Before Americans insist on a misguided military coup, they might want to study the following:
The US Constitution Article 1, Section 8
The Uniform Code of Military Justice.
The Insurrection Act of 1807 10 U.S.C 331 & 10 U.S.C. 335
The Posse Comitatus Act 18 U.S.C. 1385
The National Defense Authorization Act of 2011
U.S. Martial Law
A recent poll by World Net Daily has suggested that 79% percent of Americans polled (of 822) support military intervention to remove President Obama from office.
Born of frustration, military coup to force an un-indicted, un-prosecuted and un-convicted elected federal official may be a newly celebrated idea, but it is clear, it is un-constitutional. To suggest that active duty and retired military bear this sole responsibility suggests American civilian ignorance and selfish interests are a greater plague then many intimate.
The population of the United States is estimated at over 320 million. Some estimates suggest civilian guns in America exist at a ratio of over two per American. The active duty military population (spread all over the globe) is 1.4 million with the reservist and National Guard totaling an additional 700,000.
A land of 320 million citizens and we cannot manage to muster enough civil disobedience to hint at insurrection, yet some are calling for those that swore an oath to risk their freedom, life and liberty to once again protect the Constitution. It is shameless. This nation has ignored its obligations to our military (active duty and retired) for decades, fails to vote in national elections with any consistency, sucks irresponsibly at the government tit for a myriad of self-righteous tax breaks, entitlements and pork barrel spending, now asks to trade one version of tyranny to illegally co-opt another.
What are we thinking?
It is my very real fear that Americans no longer possess the ability to recognize our responsibility for the government we created and the solemn obligation we all have as citizens to protest the pirating of our nation using mass civil disobedience.

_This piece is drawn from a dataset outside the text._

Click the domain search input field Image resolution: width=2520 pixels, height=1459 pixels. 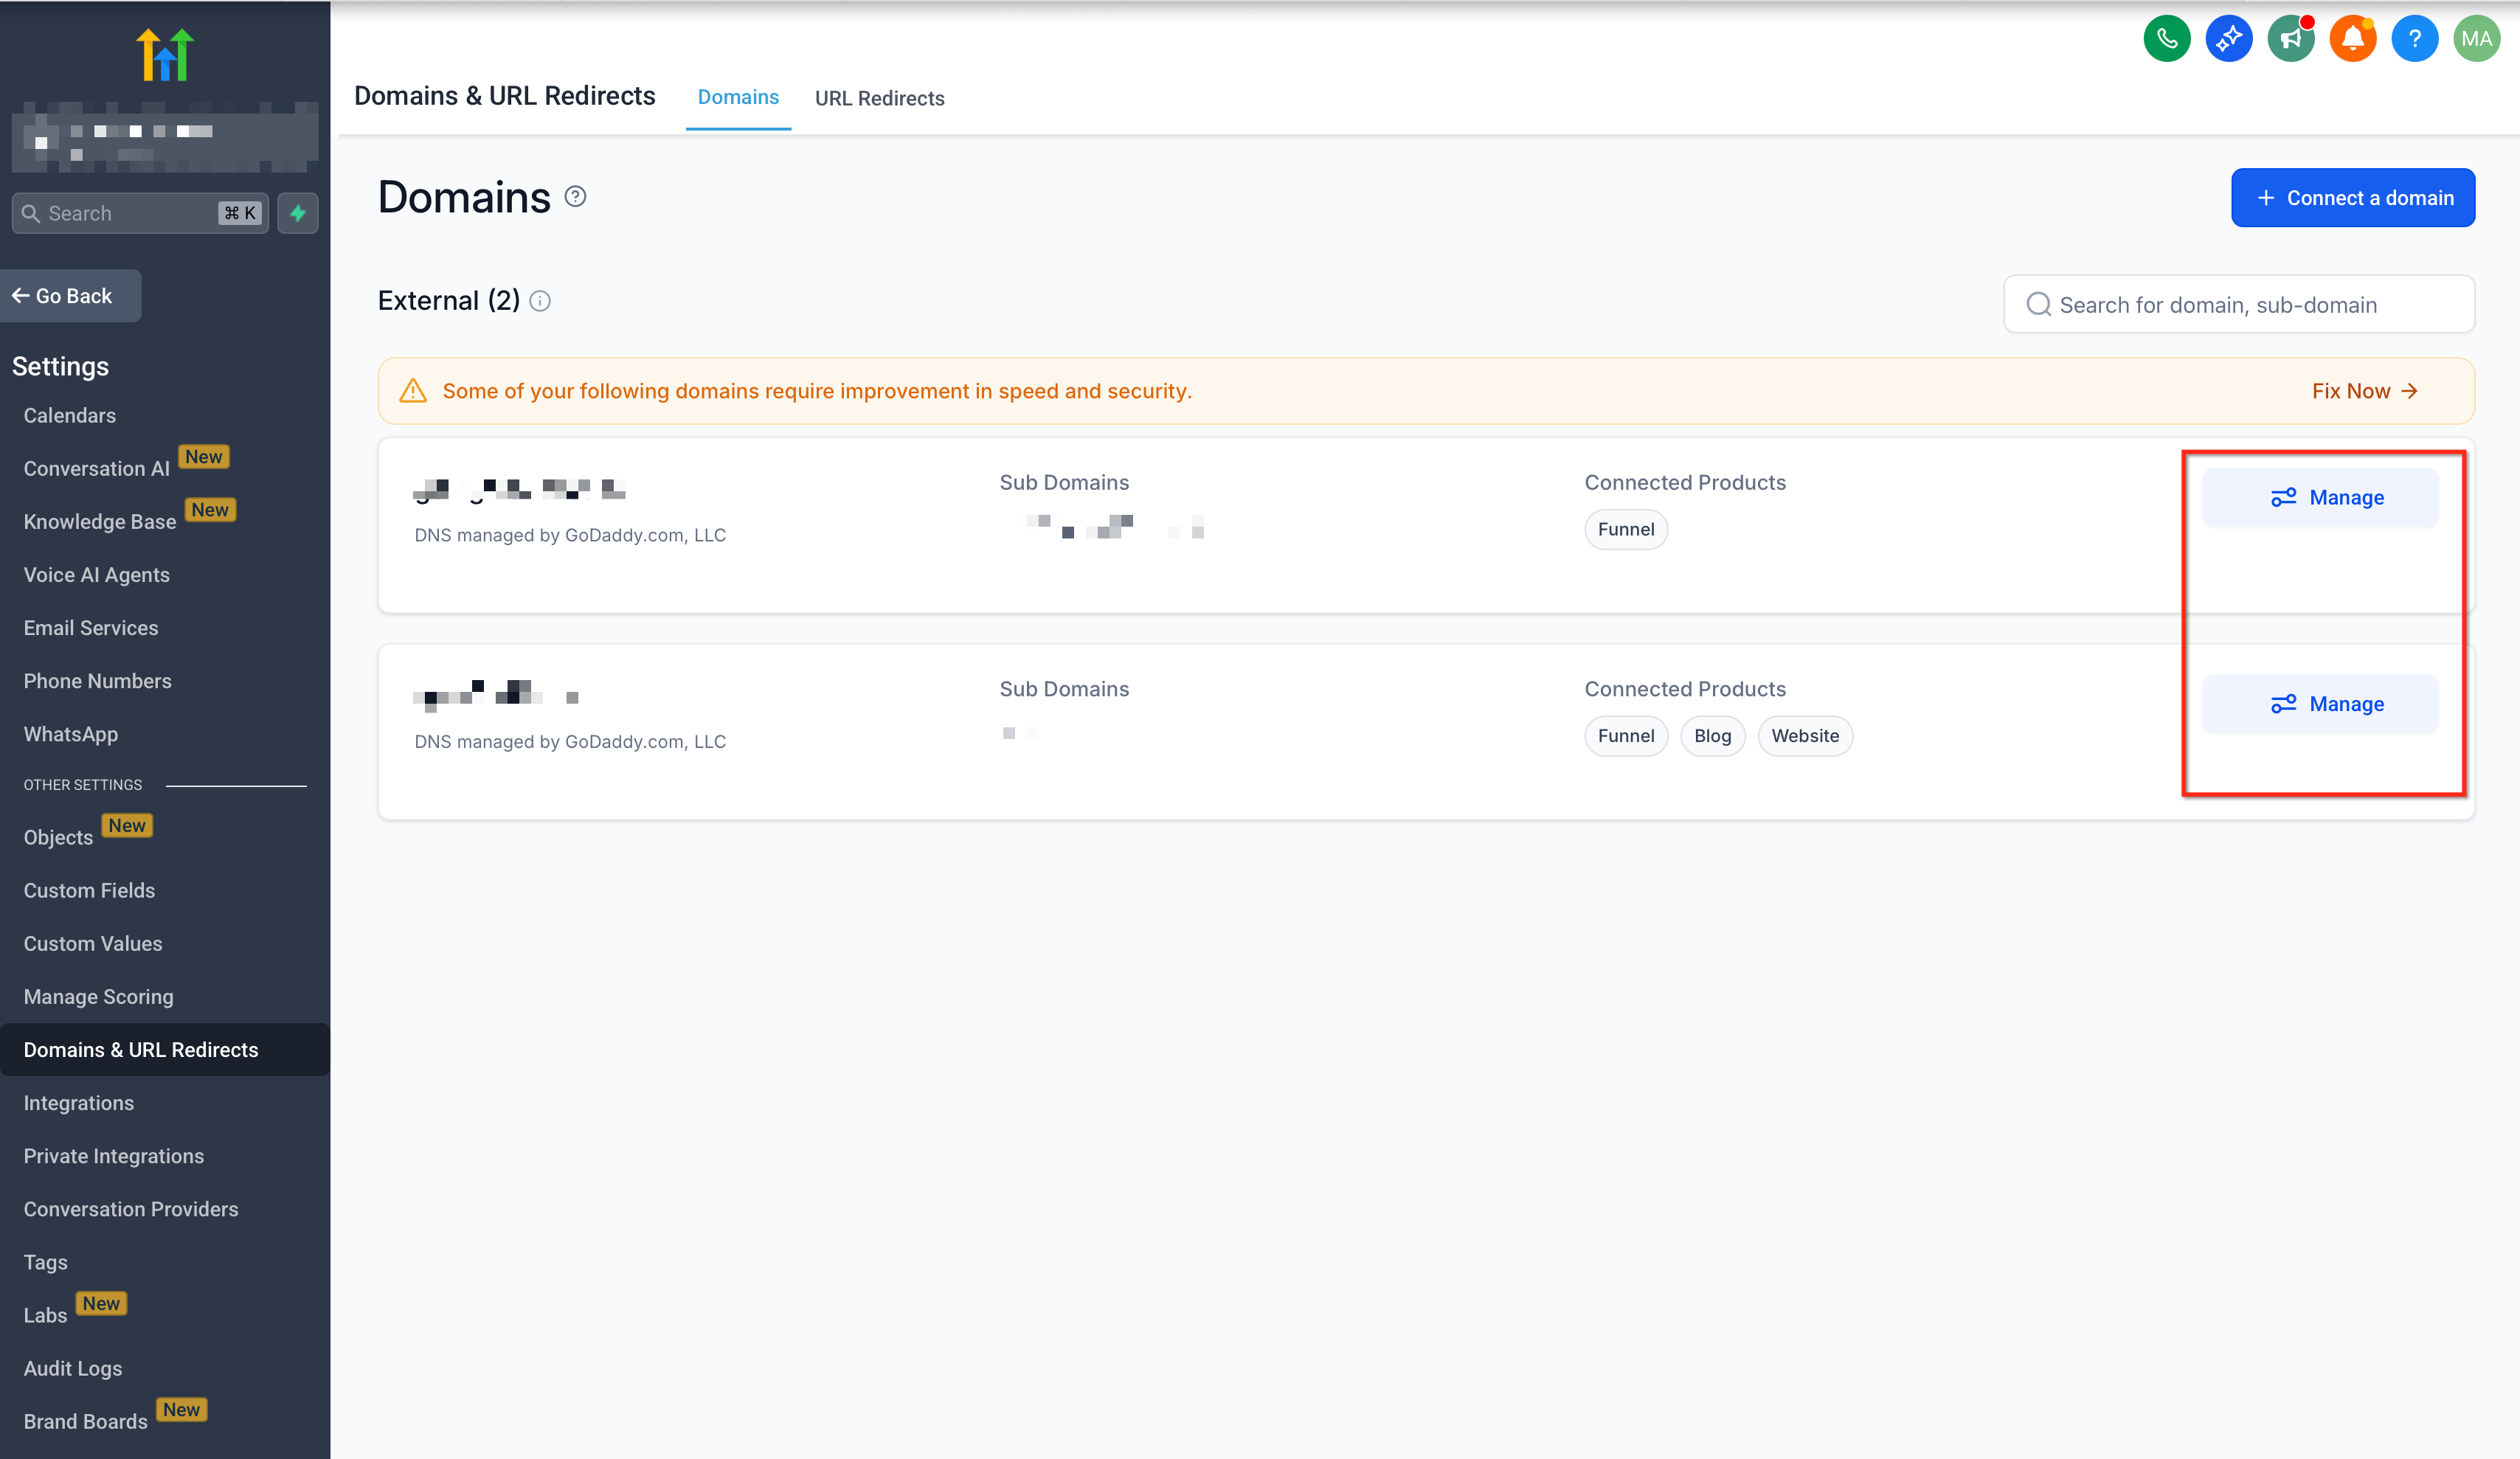[x=2240, y=305]
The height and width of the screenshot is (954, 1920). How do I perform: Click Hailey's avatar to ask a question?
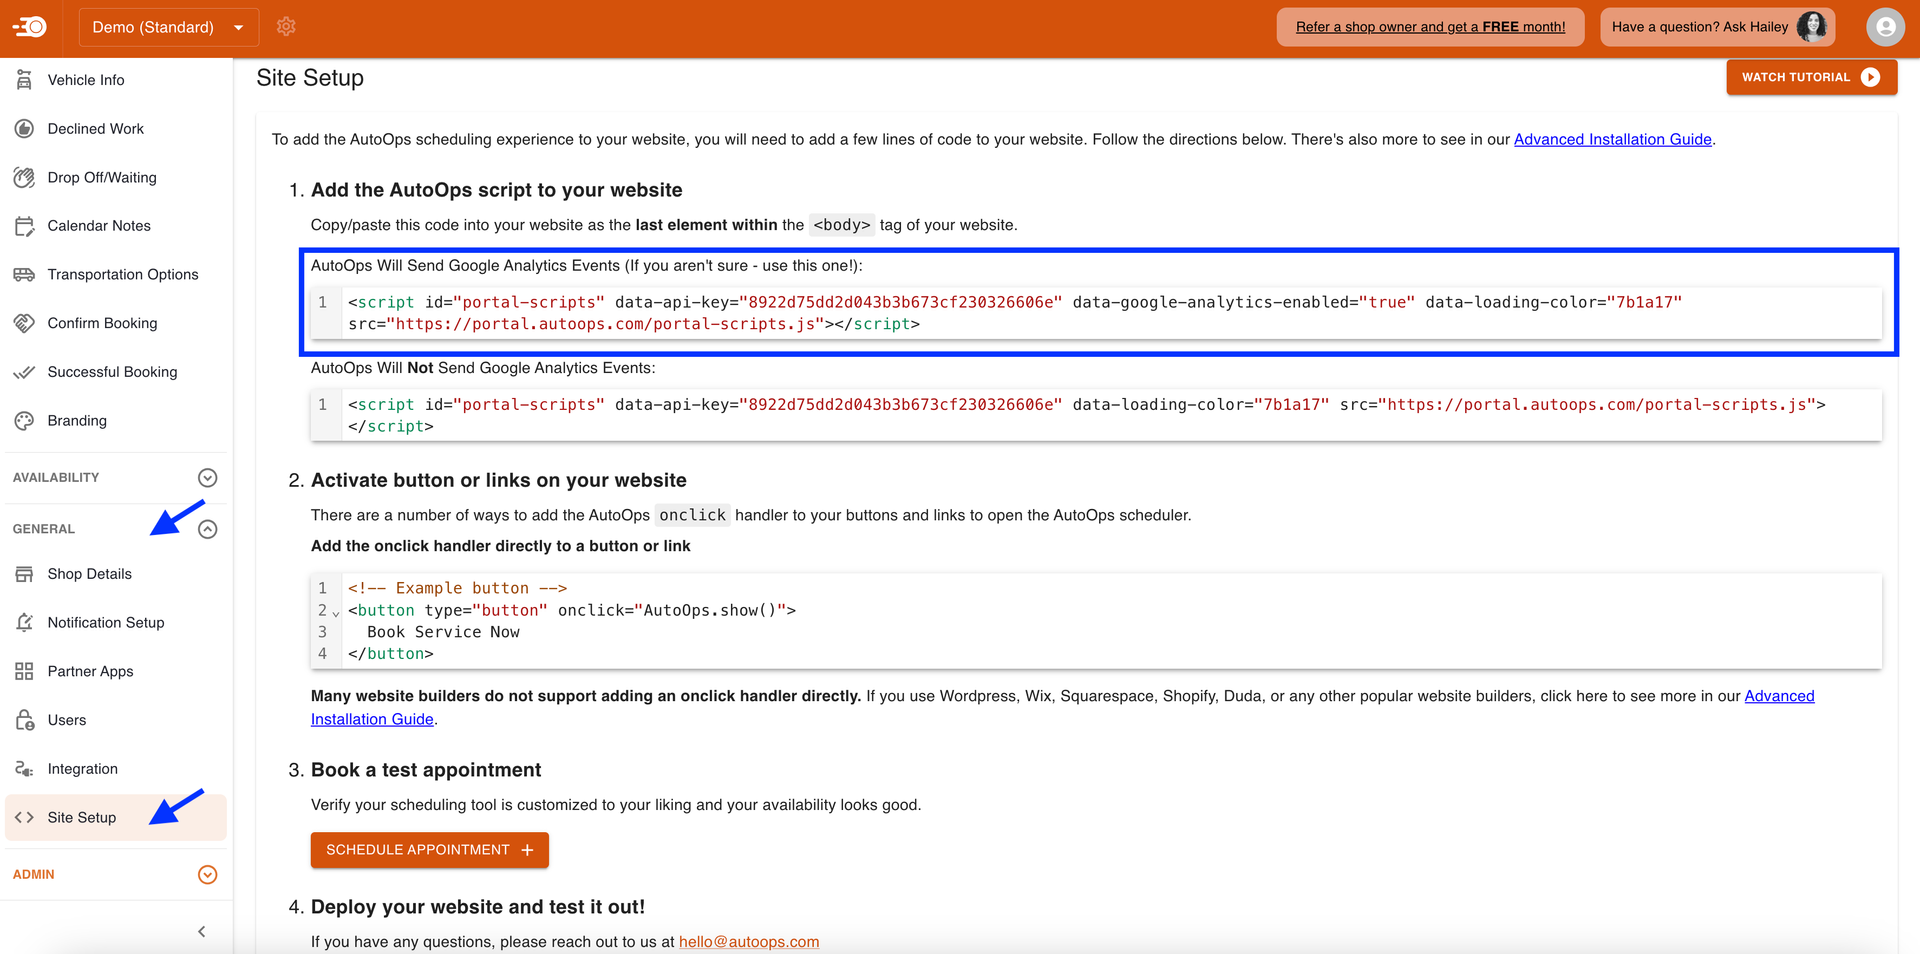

We apathetically allowed globalization. We avoided confronting the sinister motives and actions of the global business elites purchasing our elections. We have adopted an unhealthy appetite for cheap goods and services made in other countries. We have surrendered our liberties and freedoms for the twenty-first century American dream. We own every penny of our short-term and long-term liabilities and have become slaves to a glutens’ consumption. We vote for politicians owned by industry, special interests and we worship devotedly their media puppets.
You want war with your government America. You are already at war, America. It has been waging for a century. You were to busy basking in momentary good fortune and dreams of success to smell its odor.
I support patriotic efforts to regain control of our nation. I applaud the honorable suggestions of Retired Army General Paul E. Vallely and Retired Air Force Brig. General Charles Jones, however, active duty US military intervention is illegal and will establish an irreparable precedent in our history and our governance.
Americans must come to terms with their obligation to risk everything to remove global corporate and special interest influence and those who thrive on it from our government. We must refuse to feed at the meager troughs provided by governments promised confiscation schemes. We must protect our older generations duped by Washington’s promises who fear rightly the new progressive American morality. Moreover, we must protect the lives and freedoms of those too young to contemplate the consequences of our cowardly inaction.
Retaking our government is the people’s responsibility, not the governments. America is one generation away from enslavement. Who will protect us then?